I am SO glad i came across this thread! I thought i was the only one who put a rock in the cages and noticed they peed on it and shifted it to the litter box. It's a lovely feeling when you realize you're not as strange as you're methods make you seem haha! Though Chen prefers to sit and pee on it Where as Mina just walks over hers and pees.


----------



## Jackie

I NEED TO TRY THIS. Thank you!


----------



## ratclaws

Definitely gonna try this when I find a good shaped rock.


----------



## cagedbirdsinging

ratclaws said:


> Definitely gonna try this when I find a good shaped rock.


I can't lie... the type of rock really does seem to matter. Think of a baseball size with one flat side to rest on and a nice and smooth surface!

Took me about a month to find mine and I'm still looking for more.

I'm also looking into why this tends to work so well.


----------



## Kaliloca

cagedbirdsinging said:


> I can't lie... the type of rock really does seem to matter. Think of a baseball size with one flat side to rest on and a nice and smooth surface!
> 
> Took me about a month to find mine and I'm still looking for more.
> 
> I'm also looking into why this tends to work so well.


Yeah,
The type of rock matters a lot. 

I had 3 rocks. All were round and smooth, but 2 of them were more porous. They didn't like the porous ones. They liked the really smooth one. I had to go to walmart and get a couple of really smooth river rocks. I got lucky and found some larger ones in a bag in the craft/floral section.


----------



## YellowSpork

I really need to try this... my girls are Ok with peeing in their boxes for the most part, but my boys just pee everywhere. Only problem is that I'm going to need to find 5 rocks since I have two litter pans in each cage and another one in the corner of my room. xD


----------



## Ratfinx

Last weekend I put their pee rock into there litter box after about two days they are little trained... I'm so impressed! 

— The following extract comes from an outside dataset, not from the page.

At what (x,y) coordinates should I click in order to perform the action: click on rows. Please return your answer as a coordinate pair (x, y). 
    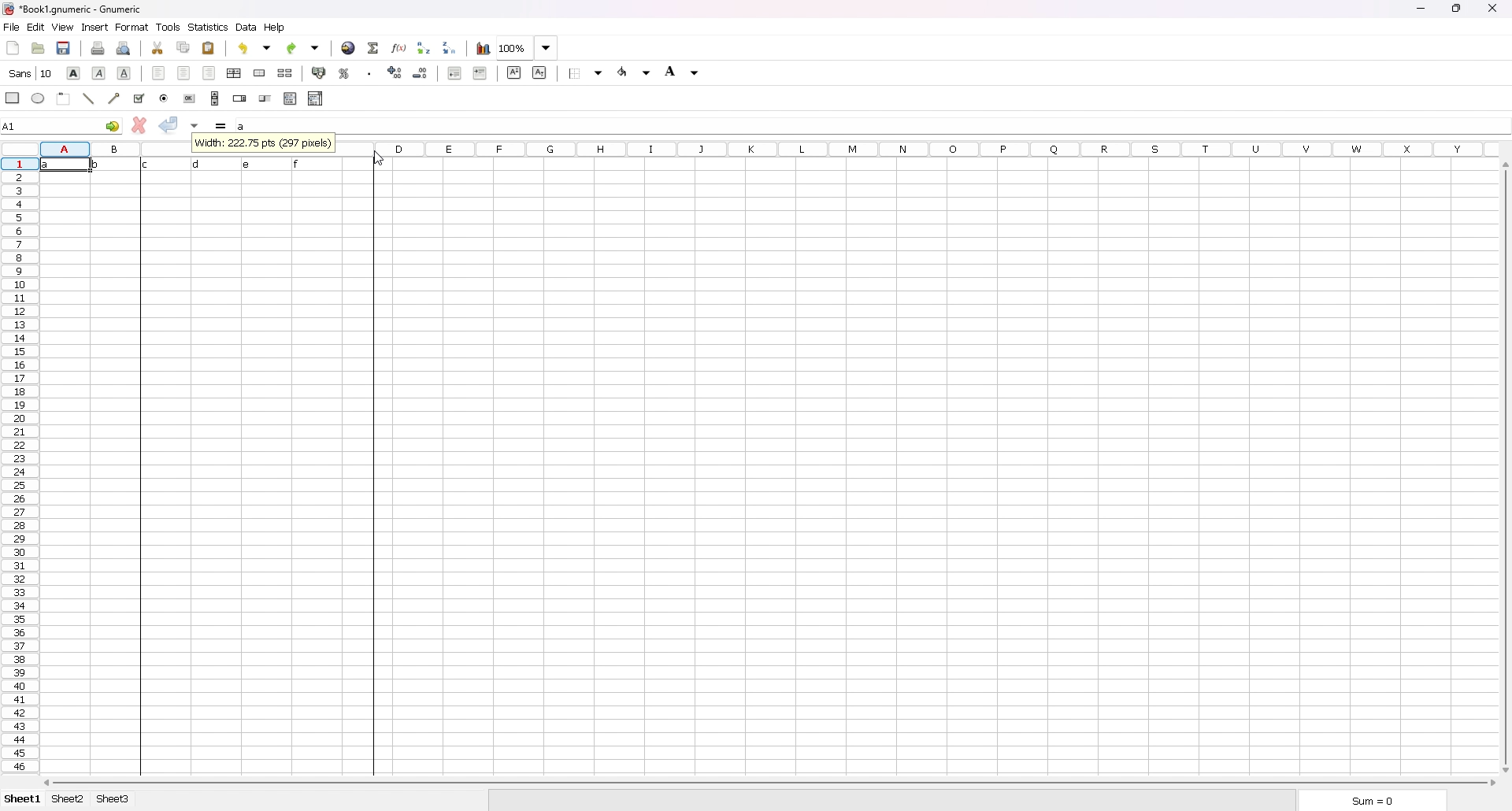
    Looking at the image, I should click on (18, 465).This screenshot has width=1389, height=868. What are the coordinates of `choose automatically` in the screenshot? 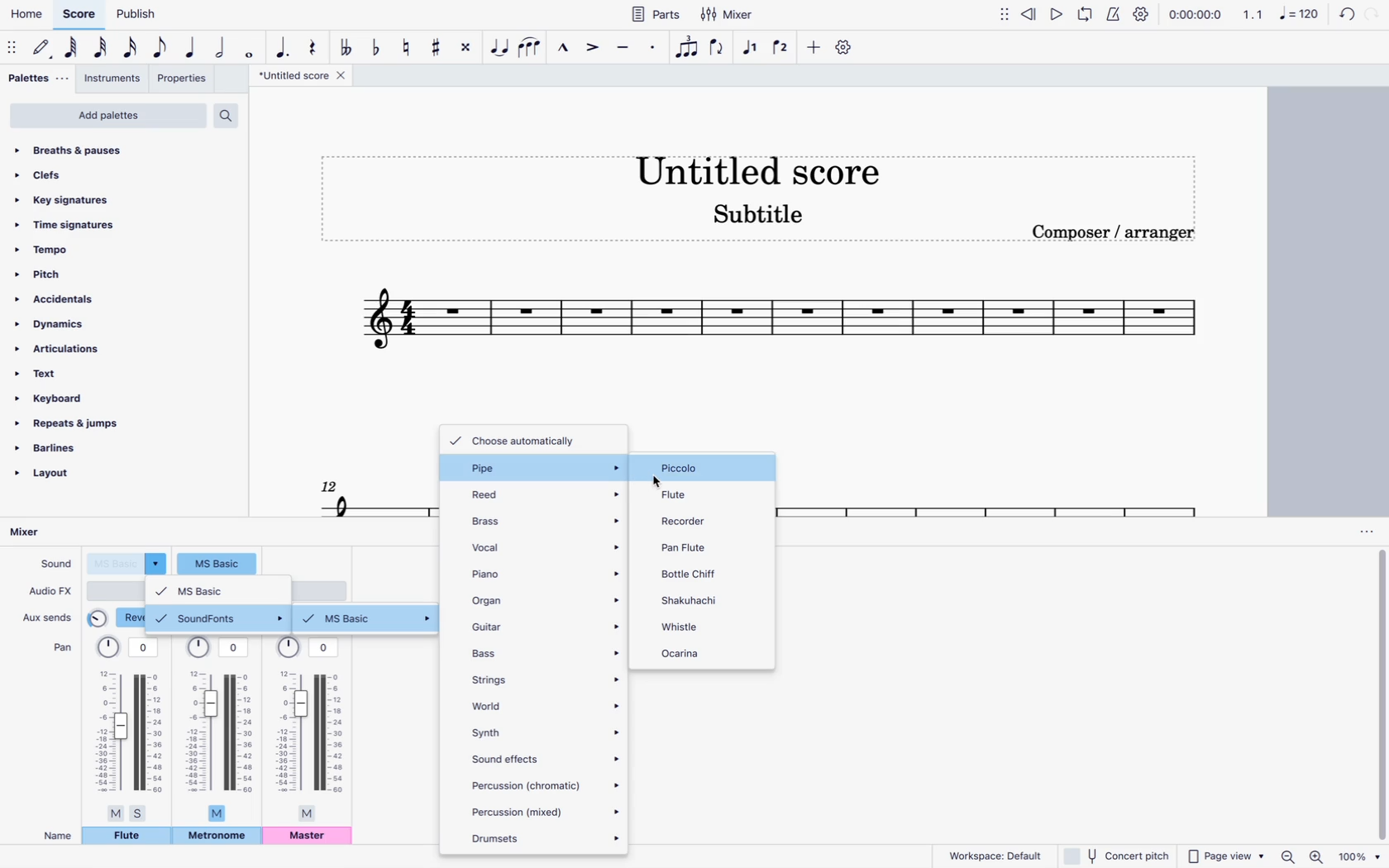 It's located at (522, 440).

Sent from Petguide.com Free App


----------



## ratclaws

Wish I lived near a stream so I could easily find smoothed out rocks! I will be on the hunt. I know this also works with flat slate because I tried putting that under the water bottle ones to file their nails, but it ended up just stinking of pee and the ammonia reacted with the slate so it wreaked.


----------



## RosesRufflesandRats

Thanks so much for posting this! I was getting discouraged, because I want my girls to be litter trained for both kinds, but I kept reading that there is no way to get them to pee in the box. Soooo glad that isn't true! Thanks so much!


----------



## mameur

so out of these three rocks which one would best for the litter






?


----------



## ratclaws

Based on what people have said, I'd say the first (grey) one. Give them all a go and see what works best!


----------



## Ratfinx

I'd say the grey rock  It's a lot softer and from what my boys are like they prefer soft rocks 


Sent from Petguide.com Free App


----------



## Ratfinx

RosesRufflesandRats said:


> Thanks so much for posting this! I was getting discouraged, because I want my girls to be litter trained for both kinds, but I kept reading that there is no way to get them to pee in the box. Soooo glad that isn't true! Thanks so much!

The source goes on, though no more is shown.